The results obtained in this study allow conclusions to be drawn on the possible ways of clinical progression of CVID and demographic, clinical, immunological and therapeutic factors that may influence the progression of this disease.
• Gender distribution showed that most patients (72%) diagnosed with CVID were women. The age at diagnosis was higher in women than in men. No other differences in disease progression between the two genders were found.
• Distribution by place of origin showed that most patients (78%) diagnosed with CVID were from urban area. There were no differences in chronological parameters (age at onset of disease, age at diagnosis, diagnostic delay, the average time of the disease evolution, survival time) between the places of origin.
• The average age at onset of disease was 25 years. The average age at diagnosis was 48 years. The average diagnosis delay was 6 years. The diagnostic delay was < 5 years at 50% of the patients and > 15 years at 35% of the patients. The average time of the disease evolution was 10 years.
• At diagnosis 61% of patients had low levels of IgA and IgM, 21% only of IgA, 18% only of IgM. 31 of the patients had very low IgG levels (<150 mg/dL) at diagnosis. There were no patients with high IgM levels.
• The clinical onset of the disease was by: infections in 59% of patients, non-Hodgkin’s lymphoma in 13%, autoimmune disease in 9%, inflammatory disease in 6% and uncertain in 13%.
• All patients had infections. 66% of patients had severe infections.
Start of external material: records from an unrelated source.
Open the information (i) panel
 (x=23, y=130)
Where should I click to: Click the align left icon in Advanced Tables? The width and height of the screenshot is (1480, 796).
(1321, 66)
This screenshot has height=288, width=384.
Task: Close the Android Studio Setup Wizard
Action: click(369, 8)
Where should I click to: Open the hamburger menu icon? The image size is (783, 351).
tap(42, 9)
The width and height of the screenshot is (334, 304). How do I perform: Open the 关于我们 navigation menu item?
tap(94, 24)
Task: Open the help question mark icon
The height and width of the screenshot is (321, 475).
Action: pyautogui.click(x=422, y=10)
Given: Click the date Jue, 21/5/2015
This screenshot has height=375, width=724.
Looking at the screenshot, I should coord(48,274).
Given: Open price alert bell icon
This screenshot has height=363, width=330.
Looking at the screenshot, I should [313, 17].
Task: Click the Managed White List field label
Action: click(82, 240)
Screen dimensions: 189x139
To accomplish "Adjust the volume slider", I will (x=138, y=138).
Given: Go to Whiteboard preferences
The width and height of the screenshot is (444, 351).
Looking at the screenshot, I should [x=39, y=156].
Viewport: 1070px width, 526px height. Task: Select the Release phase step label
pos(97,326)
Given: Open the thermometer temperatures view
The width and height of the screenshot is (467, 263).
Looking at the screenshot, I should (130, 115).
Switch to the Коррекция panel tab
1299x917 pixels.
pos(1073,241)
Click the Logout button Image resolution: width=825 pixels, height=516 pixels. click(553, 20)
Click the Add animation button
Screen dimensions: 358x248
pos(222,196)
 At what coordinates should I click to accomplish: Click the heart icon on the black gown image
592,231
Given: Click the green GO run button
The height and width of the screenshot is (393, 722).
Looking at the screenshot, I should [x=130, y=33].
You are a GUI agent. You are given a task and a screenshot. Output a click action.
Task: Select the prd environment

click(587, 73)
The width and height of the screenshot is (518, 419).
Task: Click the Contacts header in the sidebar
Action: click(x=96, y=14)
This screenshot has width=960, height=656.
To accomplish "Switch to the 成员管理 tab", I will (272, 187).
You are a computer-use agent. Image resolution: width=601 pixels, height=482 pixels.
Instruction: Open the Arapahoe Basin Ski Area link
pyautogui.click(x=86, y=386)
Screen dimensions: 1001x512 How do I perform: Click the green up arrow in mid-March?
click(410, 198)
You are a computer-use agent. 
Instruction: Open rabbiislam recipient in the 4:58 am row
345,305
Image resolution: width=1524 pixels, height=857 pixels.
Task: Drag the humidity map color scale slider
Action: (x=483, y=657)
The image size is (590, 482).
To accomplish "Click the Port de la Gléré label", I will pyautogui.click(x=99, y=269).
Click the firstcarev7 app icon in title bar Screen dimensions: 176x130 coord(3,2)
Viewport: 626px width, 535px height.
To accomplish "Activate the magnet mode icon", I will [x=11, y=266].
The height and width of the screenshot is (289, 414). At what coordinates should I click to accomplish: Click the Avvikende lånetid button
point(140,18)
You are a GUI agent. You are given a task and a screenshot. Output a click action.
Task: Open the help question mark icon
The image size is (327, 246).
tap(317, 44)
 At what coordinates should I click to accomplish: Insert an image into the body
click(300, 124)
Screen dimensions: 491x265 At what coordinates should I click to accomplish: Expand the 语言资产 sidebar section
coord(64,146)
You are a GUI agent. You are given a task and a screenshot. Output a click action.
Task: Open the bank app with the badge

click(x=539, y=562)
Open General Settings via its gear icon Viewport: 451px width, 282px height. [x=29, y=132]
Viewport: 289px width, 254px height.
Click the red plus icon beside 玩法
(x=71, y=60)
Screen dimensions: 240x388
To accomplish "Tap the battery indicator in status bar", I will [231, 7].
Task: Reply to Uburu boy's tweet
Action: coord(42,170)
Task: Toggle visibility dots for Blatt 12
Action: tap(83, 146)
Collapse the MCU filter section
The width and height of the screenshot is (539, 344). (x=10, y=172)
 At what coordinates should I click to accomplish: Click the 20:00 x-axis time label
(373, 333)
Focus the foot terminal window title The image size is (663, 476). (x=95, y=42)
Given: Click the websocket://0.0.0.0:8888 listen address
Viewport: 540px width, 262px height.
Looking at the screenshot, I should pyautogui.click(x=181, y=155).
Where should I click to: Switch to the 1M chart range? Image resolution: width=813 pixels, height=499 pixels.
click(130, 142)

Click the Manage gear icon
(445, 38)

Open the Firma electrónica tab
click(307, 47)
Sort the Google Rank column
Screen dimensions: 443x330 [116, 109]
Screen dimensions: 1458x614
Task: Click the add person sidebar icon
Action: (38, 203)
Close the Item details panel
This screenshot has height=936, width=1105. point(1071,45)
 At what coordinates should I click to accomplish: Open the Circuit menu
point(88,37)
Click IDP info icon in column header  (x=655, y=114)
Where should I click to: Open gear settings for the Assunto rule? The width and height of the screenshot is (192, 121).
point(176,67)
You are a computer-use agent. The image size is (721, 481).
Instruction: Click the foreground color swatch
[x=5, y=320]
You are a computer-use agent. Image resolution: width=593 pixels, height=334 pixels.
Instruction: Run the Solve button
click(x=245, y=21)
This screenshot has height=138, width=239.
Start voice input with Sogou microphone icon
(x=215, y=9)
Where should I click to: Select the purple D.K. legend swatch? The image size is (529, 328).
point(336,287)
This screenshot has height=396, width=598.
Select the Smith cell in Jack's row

The most prevalent infections were: upper (41%) and lower (63%) respiratory tract infections, lower urinary tract infections (44%), digestive infections, sinusitis, otitis media, skin and soft tissue infections, specific viral infections.
• After initiation of IVIG treatment: prevalence of infections of any type (by 7%), severe infections (by 36%), upper respiratory tract infections and acute diarrhea decreased; prevalence of sinusitis increased; infection status improved in 43% of patients and worsened in 14%.
• 81% of patients had non-infectious manifestations of CVID. In the order of frequency, the non-infectious diseases were: neoplasia (predominantly non-Hodgkin’s lymphomas), autoimmune diseases (predominantly systemic and solid organs), bronchiectasis, splenomegaly, benign lymphoproliferation, chronic digestive diseases (predominantly enteropathy), hepatomegaly, interstitial lung disease, iron deficiency anemia, specific inflammatory diseases, lymphoid interstitial pneumonitis.
• Statistically significant correlations were found between the following disease manifestations: benign lymphoproliferation / lymphadenopathy - splenomegaly - hepatomegaly, bronchiectasis and splenomegaly, interstitial lung disease and bronchiectasis, low IgG levels at diagnosis and severe infections.
• 75% of patients had only one clinical phenotype of the disease.
• Besides IVIG treatment patient management consisted mainly of: monitoring, medication (mainly antibiotic, immunosuppressive and chemotherapeutic) and surgery.
• Disease manifestations did not correlate with family history and patient comorbidities, respectively.
• The cases of death had infectious and non-infectious causes. The average survival time since disease onset in deceased patients was 8 years. All deceased patients were female.